The representation of hello.c illustrates a fundamental idea: All information in a system-including disk files, programs stored in memory, user data stored in memory, and data transferred across a network-is represented as a bunch of bits.

The only thing that distinguishes different data objects is the context in which we view them. For example, in different contexts, the same sequence of bytes might represent an integer, floating-point number, character string, or machine instruction.

As programmers, we need to understand machine representations of numbers because they are not the same as integers and real numbers. They are finite approximations that can behave in unexpected ways. This fundamental idea is explored in detail in Section 2.

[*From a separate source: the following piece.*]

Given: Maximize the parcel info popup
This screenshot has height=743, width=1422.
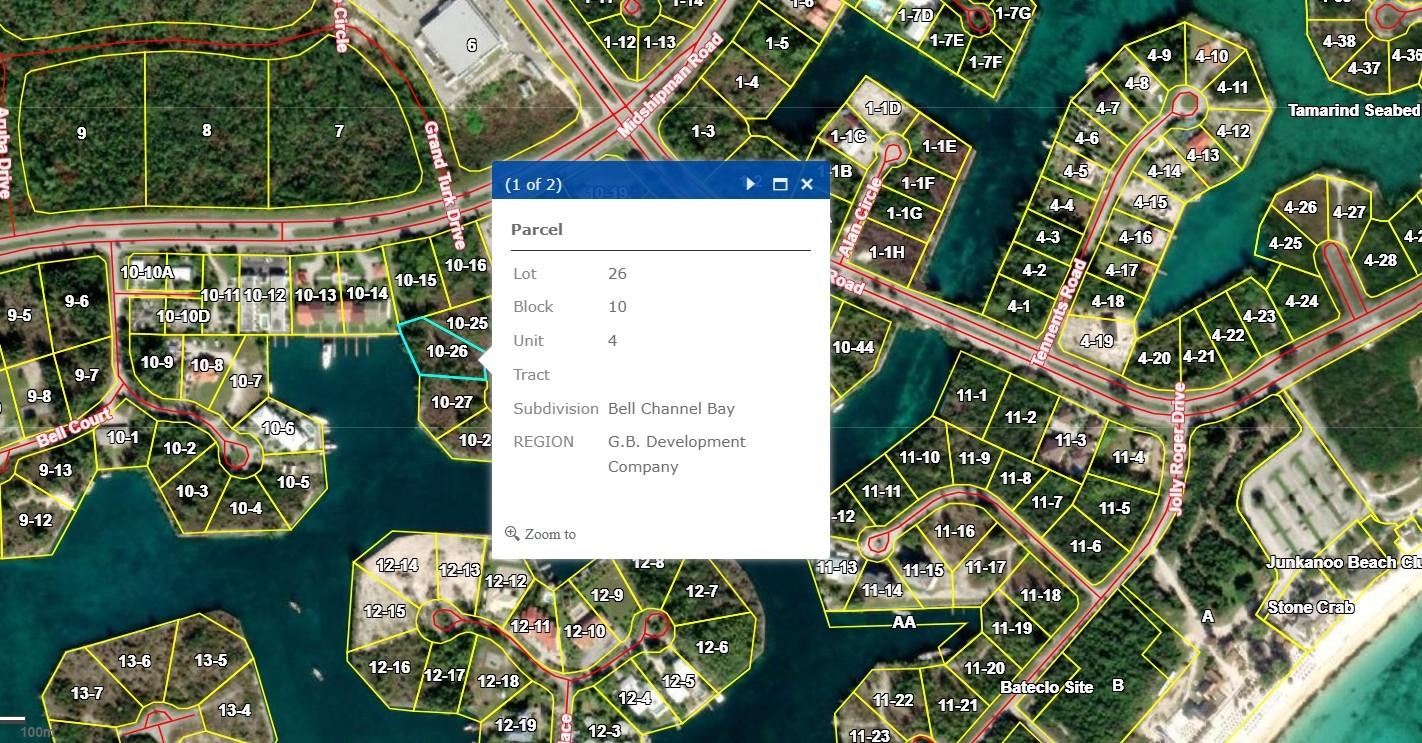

FIG. 2 The ASCII text representation of hello.c.

------------

Side bar

Origins of the C programming language

C was developed from 1969 to 1973 by Dennis Ritchie of Bell Laboratories. The American National Standards Institute (ANSI) ratified the ANSI C standard in 1989, and this standardization later became the responsibility of the International Standards Organization (ISO). The standards define the C language and a set of library functions known as the C standard library. Kernighan and Ritchie describe ANSI C in their classic guide, which is known affectionately as "K&R". In Ritchie's words, C is "quirky, ?awed, and an enormous success." So why the success?

-- C was closely tied with the Unix operating system. C was developed from the beginning as the system programming language for Unix. Most of the Unix kernel, and all of its supporting tools and libraries, were written in C. As Unix became popular in universities in the late 1970s and early 1980s, many people were exposed to C and found that they liked it. Since Unix was written almost entirely in C, it could be easily ported to new machines, which created an even wider audience for both C and Unix.

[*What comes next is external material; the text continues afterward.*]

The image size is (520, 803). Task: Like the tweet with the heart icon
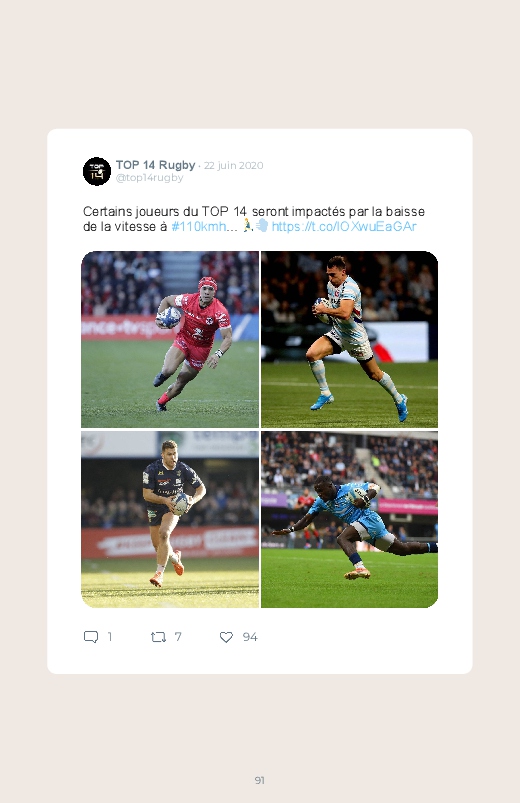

-- C is a small, simple language. The design was controlled by a single person, rather than a committee, and the result was a clean, consistent design with little baggage. The K&R guide describes the complete language and standard library, with numerous examples and exercises, in only 261 pages.

The simplicity of C made it relatively easy to learn and to port to different computers.

-- C was designed for a practical purpose. C was designed to implement the Unix operating system.

Later, other people found that they could write the programs they wanted, without the language getting in the way.

C is the language of choice for system-level programming, and there is a huge installed base of application-level programs as well. However, it is not perfect for all programmers and all situations.

C pointers are a common source of confusion and programming errors. C also lacks explicit support for useful abstractions such as classes, objects, and exceptions. Newer languages such as C++ and Java address these issues for application-level programs.

----------

2. Programs are Translated by Other Programs into Different Forms

The hello program begins life as a high-level C program because it can be read and understood by human beings in that form. However, in order to run hello.c on the system, the individual C statements must be translated by other programs into a sequence of low-level machine-language instructions. These instructions are then packaged in a form called an executable object program and stored as a binary disk file. Object programs are also referred to as executable object files.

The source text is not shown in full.